Friday, June 17, 2011

YOU HAVE THE POSSIBILITY TO GIVE LIGHT A DIMENSION IN TIME

Said Jonas Mekas.



I thank the internet for being the medium through which I discovered the work of such a profound leader in 20th Century film. Considered the midwife of avant-garde cinema in America, Jonas Mekas made it his life's work to archive, promote and produce many experimental and abstract films that would have otherwise disappeared into obscurity.

He co-founded what was to become the Anthology Film Archives,  one of the largest collections of experimental film anywhere in the world. I took great interest in his background as a Lithuanian born internment camp survivor in WWII. Uprooted from his home, made to suffer through an extraordinary circumstance and outliving the horrors of war and death, you can feel the immediacy and the urgency with which he records his experience. In April 1966 he wrote in his film column in the Village Voice,

"Let’s record the dying century and the birth of another man… Let’s surround the earth with our cameras, hand in hand, lovingly; our camera is our third eye that will lead us out and through … Nothing should be left unshown or unseen, dirty or clean: Let us see and go further, out of the swamps and into the sun"

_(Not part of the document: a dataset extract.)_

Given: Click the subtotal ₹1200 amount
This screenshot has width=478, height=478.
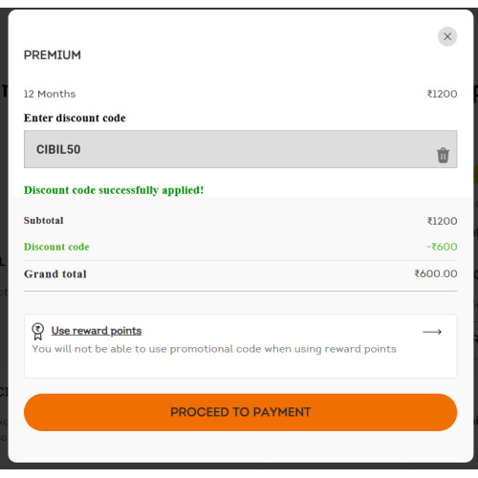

He was very inspired by John Cassavetes' Shadows, stills of which I've posted here in the past. He himself realized that all his practice footage amounted to a enough footage to assemble a personal video diary, which he titled "Diaries, Notes and Sketches" or "Walden".  In this carefully edited video, we are aware of a dream like state that the footage induces upon each viewer, playing to Mekas' own memories, not only of New York but of his lost Lithuania. Below are some stills, and some of the footage itself.











WATCH THE VIDEO
Jonas Mekas, Walden, 1969 (excerpt) from RE:VOIR on Vimeo.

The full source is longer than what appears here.